--- Available records ---

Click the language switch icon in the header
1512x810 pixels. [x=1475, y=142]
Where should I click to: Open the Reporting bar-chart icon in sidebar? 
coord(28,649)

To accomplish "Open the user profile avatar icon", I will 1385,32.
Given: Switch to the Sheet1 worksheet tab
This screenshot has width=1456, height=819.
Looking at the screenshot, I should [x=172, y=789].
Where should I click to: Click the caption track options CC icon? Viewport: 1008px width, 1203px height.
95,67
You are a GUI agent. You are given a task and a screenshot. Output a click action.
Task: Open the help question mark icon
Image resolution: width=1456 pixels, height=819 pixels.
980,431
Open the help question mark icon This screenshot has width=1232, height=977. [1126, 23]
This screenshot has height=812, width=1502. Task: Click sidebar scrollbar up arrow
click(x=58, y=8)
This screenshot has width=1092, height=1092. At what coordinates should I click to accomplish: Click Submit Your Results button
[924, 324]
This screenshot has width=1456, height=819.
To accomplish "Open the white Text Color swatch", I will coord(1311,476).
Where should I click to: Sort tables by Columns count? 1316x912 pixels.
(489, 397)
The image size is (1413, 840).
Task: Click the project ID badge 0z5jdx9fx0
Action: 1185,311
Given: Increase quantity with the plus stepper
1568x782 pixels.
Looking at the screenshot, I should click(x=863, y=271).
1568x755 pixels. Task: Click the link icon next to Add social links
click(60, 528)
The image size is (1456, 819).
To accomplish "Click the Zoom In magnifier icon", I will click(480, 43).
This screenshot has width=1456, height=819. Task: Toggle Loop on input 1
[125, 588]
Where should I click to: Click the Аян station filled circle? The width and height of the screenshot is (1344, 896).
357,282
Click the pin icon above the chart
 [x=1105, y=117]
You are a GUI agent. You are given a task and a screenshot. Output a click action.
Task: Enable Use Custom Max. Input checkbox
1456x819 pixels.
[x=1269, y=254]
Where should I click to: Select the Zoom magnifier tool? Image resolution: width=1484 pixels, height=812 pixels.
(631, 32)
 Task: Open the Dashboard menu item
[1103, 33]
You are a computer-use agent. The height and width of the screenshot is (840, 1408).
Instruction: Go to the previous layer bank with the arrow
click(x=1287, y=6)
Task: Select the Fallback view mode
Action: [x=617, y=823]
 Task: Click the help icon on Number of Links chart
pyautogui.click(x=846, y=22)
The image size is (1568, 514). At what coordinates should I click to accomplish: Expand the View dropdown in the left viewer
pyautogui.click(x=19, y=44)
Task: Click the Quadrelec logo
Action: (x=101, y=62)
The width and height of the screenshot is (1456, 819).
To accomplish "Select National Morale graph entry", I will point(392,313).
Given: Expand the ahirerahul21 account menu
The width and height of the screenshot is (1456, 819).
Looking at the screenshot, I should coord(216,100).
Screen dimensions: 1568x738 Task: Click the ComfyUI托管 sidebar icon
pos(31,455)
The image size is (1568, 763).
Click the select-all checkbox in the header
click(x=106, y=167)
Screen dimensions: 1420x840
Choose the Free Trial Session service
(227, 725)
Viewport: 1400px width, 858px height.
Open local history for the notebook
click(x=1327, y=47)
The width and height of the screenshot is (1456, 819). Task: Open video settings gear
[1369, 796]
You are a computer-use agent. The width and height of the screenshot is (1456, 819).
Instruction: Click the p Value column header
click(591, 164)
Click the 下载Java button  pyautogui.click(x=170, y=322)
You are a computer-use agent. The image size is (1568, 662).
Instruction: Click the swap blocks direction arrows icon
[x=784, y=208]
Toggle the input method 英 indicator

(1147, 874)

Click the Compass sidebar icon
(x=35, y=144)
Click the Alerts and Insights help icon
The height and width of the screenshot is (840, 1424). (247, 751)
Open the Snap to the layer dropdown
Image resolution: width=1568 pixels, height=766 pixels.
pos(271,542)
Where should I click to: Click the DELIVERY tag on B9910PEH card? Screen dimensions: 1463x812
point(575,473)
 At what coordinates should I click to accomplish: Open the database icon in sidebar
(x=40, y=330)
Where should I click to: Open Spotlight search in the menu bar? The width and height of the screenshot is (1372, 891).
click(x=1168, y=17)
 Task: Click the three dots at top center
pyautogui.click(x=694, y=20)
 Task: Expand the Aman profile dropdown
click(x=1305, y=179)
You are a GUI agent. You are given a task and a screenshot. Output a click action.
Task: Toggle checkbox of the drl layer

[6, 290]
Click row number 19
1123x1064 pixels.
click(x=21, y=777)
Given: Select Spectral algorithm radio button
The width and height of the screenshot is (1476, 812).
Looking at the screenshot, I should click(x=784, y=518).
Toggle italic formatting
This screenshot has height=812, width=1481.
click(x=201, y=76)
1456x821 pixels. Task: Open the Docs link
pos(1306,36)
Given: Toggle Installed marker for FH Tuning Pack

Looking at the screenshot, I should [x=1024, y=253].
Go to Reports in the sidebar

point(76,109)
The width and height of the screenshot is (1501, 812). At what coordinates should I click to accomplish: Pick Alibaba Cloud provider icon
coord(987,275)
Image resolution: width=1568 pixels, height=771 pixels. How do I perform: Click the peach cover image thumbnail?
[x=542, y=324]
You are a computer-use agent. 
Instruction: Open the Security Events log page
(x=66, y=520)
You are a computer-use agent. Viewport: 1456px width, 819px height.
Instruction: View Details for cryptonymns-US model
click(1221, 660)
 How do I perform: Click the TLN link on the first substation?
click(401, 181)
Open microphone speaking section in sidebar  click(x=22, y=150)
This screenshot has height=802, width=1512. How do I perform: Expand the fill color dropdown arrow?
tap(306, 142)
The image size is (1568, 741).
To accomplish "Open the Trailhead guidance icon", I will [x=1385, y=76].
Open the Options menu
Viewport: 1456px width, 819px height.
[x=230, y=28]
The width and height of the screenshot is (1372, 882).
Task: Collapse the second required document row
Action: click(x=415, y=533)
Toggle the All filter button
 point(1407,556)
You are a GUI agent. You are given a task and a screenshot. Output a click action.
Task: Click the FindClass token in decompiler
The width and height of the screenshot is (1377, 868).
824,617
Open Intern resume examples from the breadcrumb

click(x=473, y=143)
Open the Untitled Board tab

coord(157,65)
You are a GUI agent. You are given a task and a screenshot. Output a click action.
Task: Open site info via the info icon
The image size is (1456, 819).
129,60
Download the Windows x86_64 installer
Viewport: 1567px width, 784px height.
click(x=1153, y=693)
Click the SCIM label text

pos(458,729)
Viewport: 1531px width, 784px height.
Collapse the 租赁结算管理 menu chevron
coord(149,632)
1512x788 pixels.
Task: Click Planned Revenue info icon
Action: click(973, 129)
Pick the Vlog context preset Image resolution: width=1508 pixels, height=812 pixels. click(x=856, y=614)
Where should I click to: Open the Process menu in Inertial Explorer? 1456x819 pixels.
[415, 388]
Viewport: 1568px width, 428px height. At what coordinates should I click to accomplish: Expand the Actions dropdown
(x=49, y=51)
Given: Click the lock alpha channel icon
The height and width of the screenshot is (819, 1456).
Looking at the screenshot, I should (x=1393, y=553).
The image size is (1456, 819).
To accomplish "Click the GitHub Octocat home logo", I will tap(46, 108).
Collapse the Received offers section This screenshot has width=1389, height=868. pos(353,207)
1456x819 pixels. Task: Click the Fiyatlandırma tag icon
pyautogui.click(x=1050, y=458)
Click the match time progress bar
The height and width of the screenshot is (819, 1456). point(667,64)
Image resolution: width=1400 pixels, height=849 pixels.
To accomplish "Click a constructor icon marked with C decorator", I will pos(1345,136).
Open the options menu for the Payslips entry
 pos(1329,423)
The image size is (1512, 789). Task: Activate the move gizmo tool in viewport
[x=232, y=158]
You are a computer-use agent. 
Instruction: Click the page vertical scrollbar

---

**Exercise details:** An exact written copy of every entry is the required answer.

**Answer space:**
Click the language switch icon in the header
1512x810 pixels. [x=1475, y=142]
Where should I click to: Open the Reporting bar-chart icon in sidebar? 
coord(28,649)

To accomplish "Open the user profile avatar icon", I will 1385,32.
Given: Switch to the Sheet1 worksheet tab
This screenshot has width=1456, height=819.
Looking at the screenshot, I should [x=172, y=789].
Where should I click to: Click the caption track options CC icon? Viewport: 1008px width, 1203px height.
95,67
You are a GUI agent. You are given a task and a screenshot. Output a click action.
Task: Open the help question mark icon
Image resolution: width=1456 pixels, height=819 pixels.
980,431
Open the help question mark icon This screenshot has width=1232, height=977. [1126, 23]
This screenshot has height=812, width=1502. Task: Click sidebar scrollbar up arrow
click(x=58, y=8)
This screenshot has width=1092, height=1092. At what coordinates should I click to accomplish: Click Submit Your Results button
[924, 324]
This screenshot has width=1456, height=819.
To accomplish "Open the white Text Color swatch", I will coord(1311,476).
Where should I click to: Sort tables by Columns count? 1316x912 pixels.
(489, 397)
The image size is (1413, 840).
Task: Click the project ID badge 0z5jdx9fx0
Action: 1185,311
Given: Increase quantity with the plus stepper
1568x782 pixels.
Looking at the screenshot, I should click(x=863, y=271).
1568x755 pixels. Task: Click the link icon next to Add social links
click(60, 528)
The image size is (1456, 819).
To accomplish "Click the Zoom In magnifier icon", I will click(480, 43).
This screenshot has width=1456, height=819. Task: Toggle Loop on input 1
[125, 588]
Where should I click to: Click the Аян station filled circle? The width and height of the screenshot is (1344, 896).
357,282
Click the pin icon above the chart
 [x=1105, y=117]
You are a GUI agent. You are given a task and a screenshot. Output a click action.
Task: Enable Use Custom Max. Input checkbox
1456x819 pixels.
[x=1269, y=254]
Where should I click to: Select the Zoom magnifier tool? Image resolution: width=1484 pixels, height=812 pixels.
(631, 32)
 Task: Open the Dashboard menu item
[1103, 33]
You are a computer-use agent. The height and width of the screenshot is (840, 1408).
Instruction: Go to the previous layer bank with the arrow
click(x=1287, y=6)
Task: Select the Fallback view mode
Action: [x=617, y=823]
 Task: Click the help icon on Number of Links chart
pyautogui.click(x=846, y=22)
The image size is (1568, 514). At what coordinates should I click to accomplish: Expand the View dropdown in the left viewer
pyautogui.click(x=19, y=44)
Task: Click the Quadrelec logo
Action: (x=101, y=62)
The width and height of the screenshot is (1456, 819).
To accomplish "Select National Morale graph entry", I will point(392,313).
Given: Expand the ahirerahul21 account menu
The width and height of the screenshot is (1456, 819).
Looking at the screenshot, I should coord(216,100).
Screen dimensions: 1568x738 Task: Click the ComfyUI托管 sidebar icon
pos(31,455)
The image size is (1568, 763).
Click the select-all checkbox in the header
click(x=106, y=167)
Screen dimensions: 1420x840
Choose the Free Trial Session service
(227, 725)
Viewport: 1400px width, 858px height.
Open local history for the notebook
click(x=1327, y=47)
The width and height of the screenshot is (1456, 819). Task: Open video settings gear
[1369, 796]
You are a computer-use agent. The width and height of the screenshot is (1456, 819).
Instruction: Click the p Value column header
click(591, 164)
Click the 下载Java button  pyautogui.click(x=170, y=322)
You are a computer-use agent. The image size is (1568, 662).
Instruction: Click the swap blocks direction arrows icon
[x=784, y=208]
Toggle the input method 英 indicator

(1147, 874)

Click the Compass sidebar icon
(x=35, y=144)
Click the Alerts and Insights help icon
The height and width of the screenshot is (840, 1424). (247, 751)
Open the Snap to the layer dropdown
Image resolution: width=1568 pixels, height=766 pixels.
pos(271,542)
Where should I click to: Click the DELIVERY tag on B9910PEH card? Screen dimensions: 1463x812
point(575,473)
 At what coordinates should I click to accomplish: Open the database icon in sidebar
(x=40, y=330)
Where should I click to: Open Spotlight search in the menu bar? The width and height of the screenshot is (1372, 891).
click(x=1168, y=17)
 Task: Click the three dots at top center
pyautogui.click(x=694, y=20)
 Task: Expand the Aman profile dropdown
click(x=1305, y=179)
You are a GUI agent. You are given a task and a screenshot. Output a click action.
Task: Toggle checkbox of the drl layer

[6, 290]
Click row number 19
1123x1064 pixels.
click(x=21, y=777)
Given: Select Spectral algorithm radio button
The width and height of the screenshot is (1476, 812).
Looking at the screenshot, I should click(x=784, y=518).
Toggle italic formatting
This screenshot has height=812, width=1481.
click(x=201, y=76)
1456x821 pixels. Task: Open the Docs link
pos(1306,36)
Given: Toggle Installed marker for FH Tuning Pack

Looking at the screenshot, I should [x=1024, y=253].
Go to Reports in the sidebar

point(76,109)
The width and height of the screenshot is (1501, 812). At what coordinates should I click to accomplish: Pick Alibaba Cloud provider icon
coord(987,275)
Image resolution: width=1568 pixels, height=771 pixels. How do I perform: Click the peach cover image thumbnail?
[x=542, y=324]
You are a computer-use agent. 
Instruction: Open the Security Events log page
(x=66, y=520)
You are a computer-use agent. Viewport: 1456px width, 819px height.
Instruction: View Details for cryptonymns-US model
click(1221, 660)
 How do I perform: Click the TLN link on the first substation?
click(401, 181)
Open microphone speaking section in sidebar  click(x=22, y=150)
This screenshot has height=802, width=1512. How do I perform: Expand the fill color dropdown arrow?
tap(306, 142)
The image size is (1568, 741).
To accomplish "Open the Trailhead guidance icon", I will [x=1385, y=76].
Open the Options menu
Viewport: 1456px width, 819px height.
[x=230, y=28]
The width and height of the screenshot is (1372, 882).
Task: Collapse the second required document row
Action: click(x=415, y=533)
Toggle the All filter button
 point(1407,556)
You are a GUI agent. You are given a task and a screenshot. Output a click action.
Task: Click the FindClass token in decompiler
The width and height of the screenshot is (1377, 868).
824,617
Open Intern resume examples from the breadcrumb

click(x=473, y=143)
Open the Untitled Board tab

coord(157,65)
You are a GUI agent. You are given a task and a screenshot. Output a click action.
Task: Open site info via the info icon
The image size is (1456, 819).
129,60
Download the Windows x86_64 installer
Viewport: 1567px width, 784px height.
click(x=1153, y=693)
Click the SCIM label text

pos(458,729)
Viewport: 1531px width, 784px height.
Collapse the 租赁结算管理 menu chevron
coord(149,632)
1512x788 pixels.
Task: Click Planned Revenue info icon
Action: click(973, 129)
Pick the Vlog context preset Image resolution: width=1508 pixels, height=812 pixels. click(x=856, y=614)
Where should I click to: Open the Process menu in Inertial Explorer? 1456x819 pixels.
[415, 388]
Viewport: 1568px width, 428px height. At what coordinates should I click to accomplish: Expand the Actions dropdown
(x=49, y=51)
Given: Click the lock alpha channel icon
The height and width of the screenshot is (819, 1456).
Looking at the screenshot, I should (x=1393, y=553).
The image size is (1456, 819).
To accomplish "Click the GitHub Octocat home logo", I will tap(46, 108).
Collapse the Received offers section This screenshot has width=1389, height=868. pos(353,207)
1456x819 pixels. Task: Click the Fiyatlandırma tag icon
pyautogui.click(x=1050, y=458)
Click the match time progress bar
The height and width of the screenshot is (819, 1456). point(667,64)
Image resolution: width=1400 pixels, height=849 pixels.
To accomplish "Click a constructor icon marked with C decorator", I will pos(1345,136).
Open the options menu for the Payslips entry
 pos(1329,423)
The image size is (1512, 789). Task: Activate the move gizmo tool in viewport
[x=232, y=158]
You are a computer-use agent. 
Instruction: Click the page vertical scrollbar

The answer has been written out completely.